Idea about 10,000,000 digit attempt.

[jasong]

First let me say, I don't come here often, so if my idea is already used or been discussed please send me a PM about it and lock the thread. Anyhow, I didn't want to have to deal with Mr. Silverman, and I figured people in this forum would have a better idea about this than the regular math folks(mind you I've forgotten everything I've even learned about programming).

But, as to my idea:I'm of the opinion that people are sieving and checking 2^n-1 in their attempt to collect the money(or simply be in the record books). But isn't it true that when it comes to LLR, when you do k*2^n-1, k's from 1 to 31 don't change the time taken much at all? So you would have 31 times as many opportunities for the same amount of work.

Am I missing something?

[axn]

Quote:

Originally Posted by jasong

But, as to my idea:I'm of the opinion that people are sieving and checking 2^n-1 in their attempt to collect the money(or simply be in the record books). But isn't it true that when it comes to LLR, when you do k*2^n-1, k's from 1 to 31 don't change the time taken much at all? So you would have 31 times as many opportunities for the same amount of work.

I don't have any specific benchmarks, but I believe there is a significant speed difference between 2^n-1 and k*2^n-1, even for such small k's. Also k=1,2,4,8 and 16 belong to the 2^n-1 family only

[cheesehead]

Quote:

Originally Posted by jasong

But isn't it true that when it comes to LLR, when you do k*2^n-1, k's from 1 to 31 don't change the time taken much at all?

Doesn't "don't change the time" apply to each individual k, rather than to all k collectively? That is, 3*2^n-1 takes the same time as 5*2^n-1, but not the same time as 3*2^n-1 AND 5*2^n-1 together.

Perhaps I'm overlooking something myself, but I think that, in general, sieving on 2^n-1 does not help factor 3*2^n-1 or 5*2^n-1 or any other k*2^n-1 with odd k.

[R.D. Silverman]

Quote:

Originally Posted by cheesehead

Doesn't "don't change the time" apply to each individual k, rather than to all k collectively?
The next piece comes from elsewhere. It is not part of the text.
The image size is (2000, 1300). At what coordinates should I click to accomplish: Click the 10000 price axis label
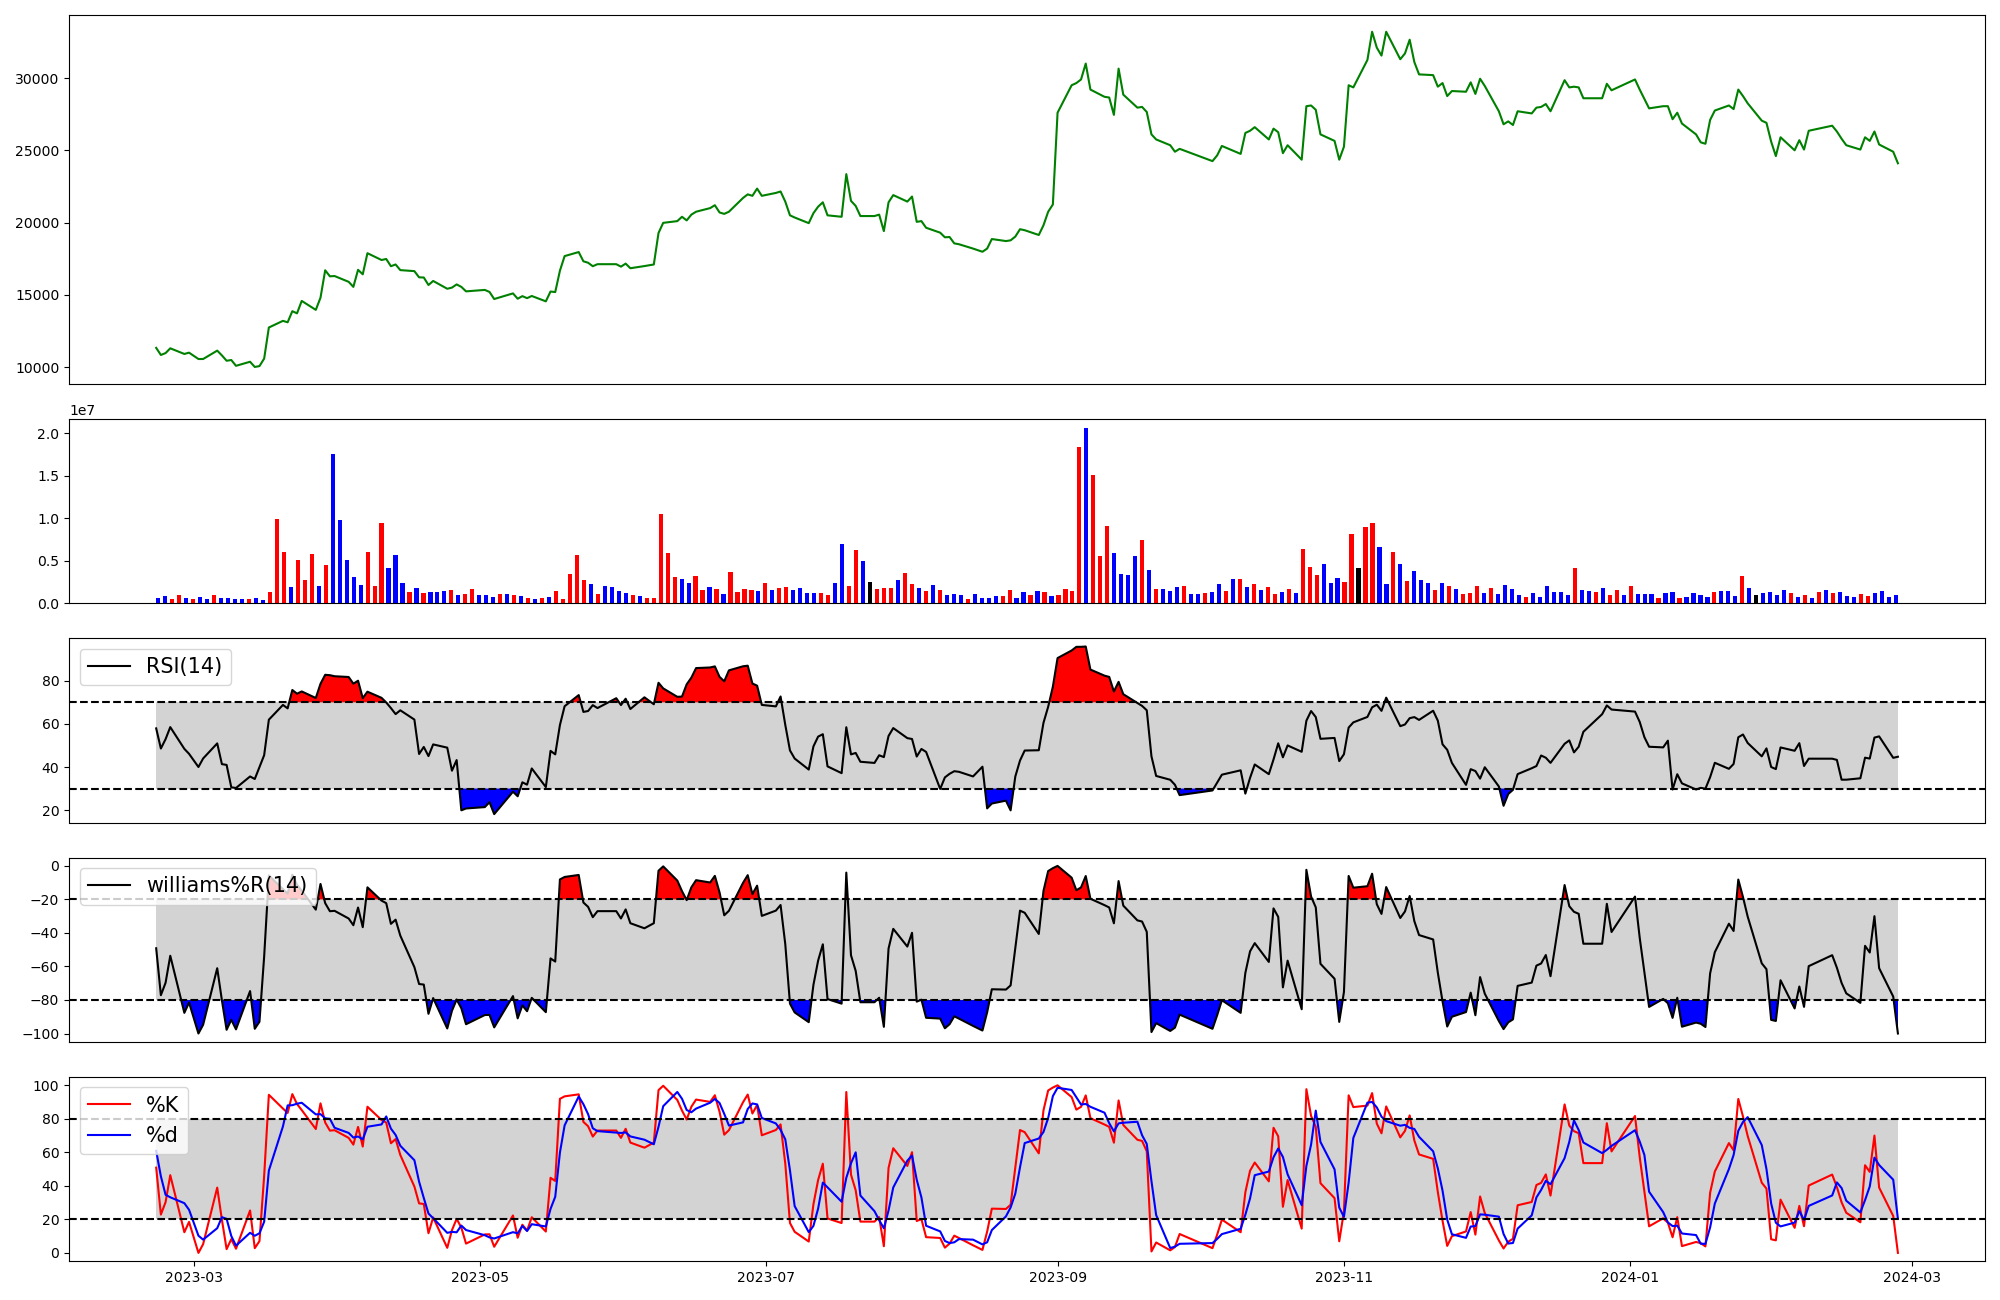click(36, 368)
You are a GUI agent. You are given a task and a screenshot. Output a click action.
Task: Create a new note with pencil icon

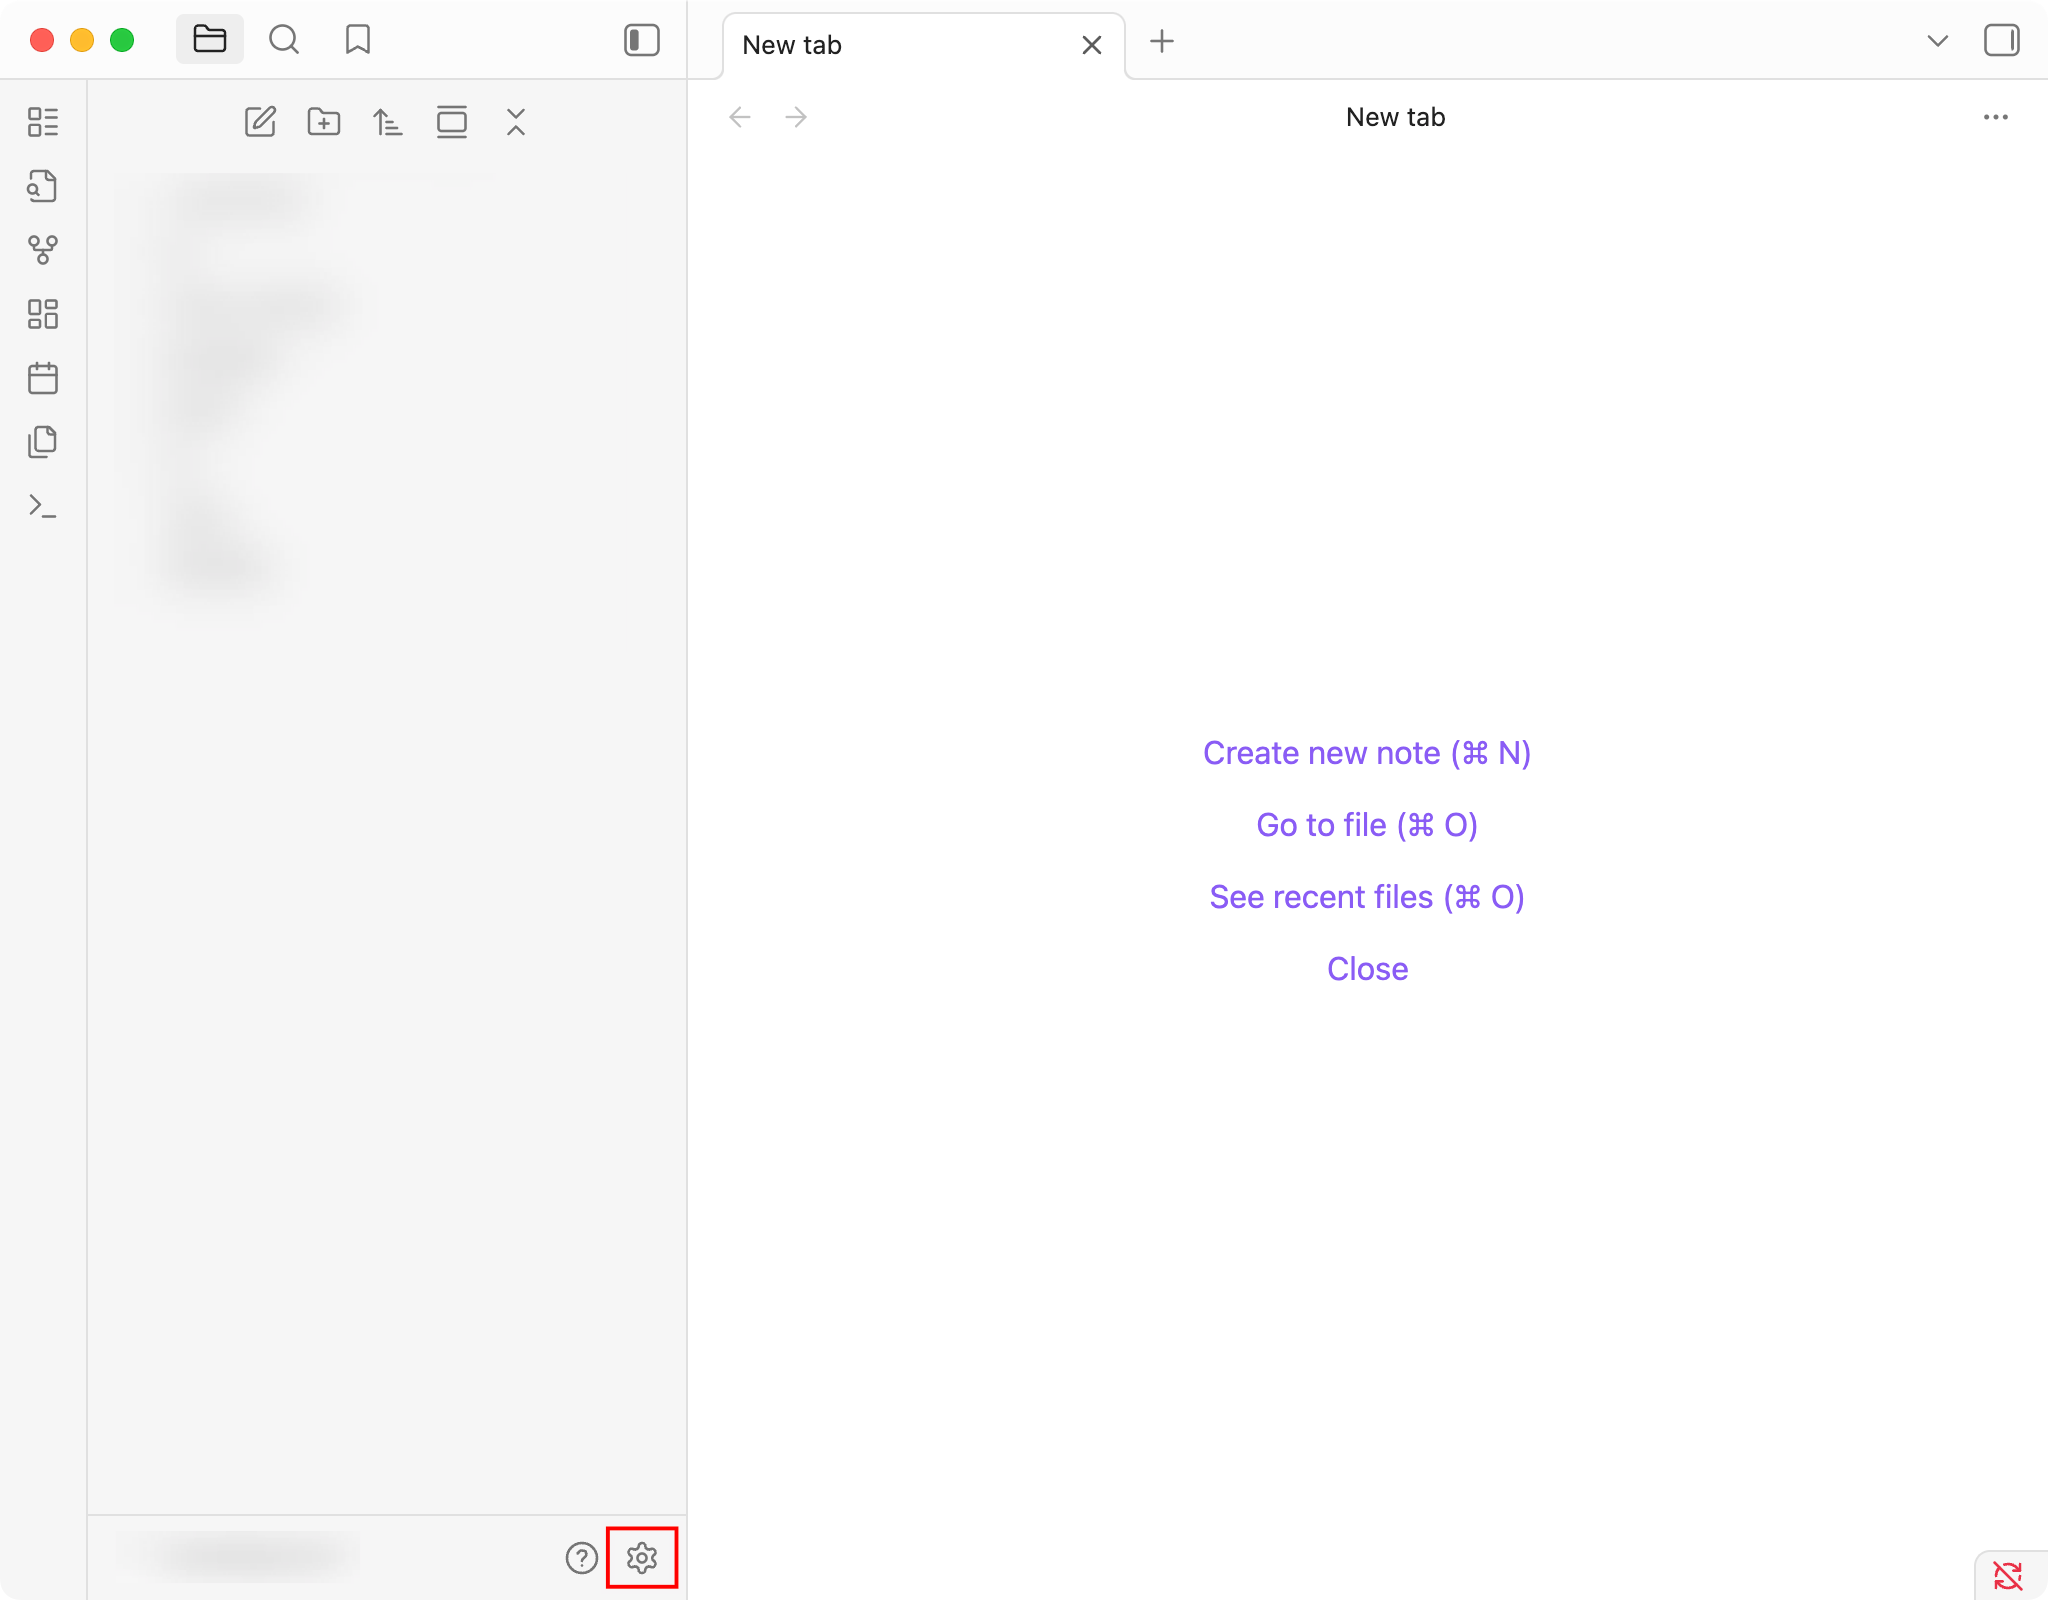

That is, 3*2^n-1 takes the same time as 5*2^n-1, but not the same time as 3*2^n-1 AND 5*2^n-1 together.

Perhaps I'm overlooking something myself, but I think that, in general, sieving on 2^n-1 does not help factor 3*2^n-1 or 5*2^n-1 or any other k*2^n-1 with odd k.

You are correct. Processing k*2^n - 1 for small odd k is just slightly slower
than 2^n-1. Reducing a product mod k*2^n-1 requires a single
multiplication of half of the product by k, followed by a subtraction.

But one must check eack k.

[Prime95]

Quote:

Originally Posted by R.D. Silverman

Reducing a product mod k*2^n-1 requires a single multiplication of half of the product by k, followed by a subtraction.

You can even use a DWT. This adds log2(k) bits per double. So for very small k, 2^n-1 and k*2^n-1 often use the same FFT length. That is, at equal speed to an LL test.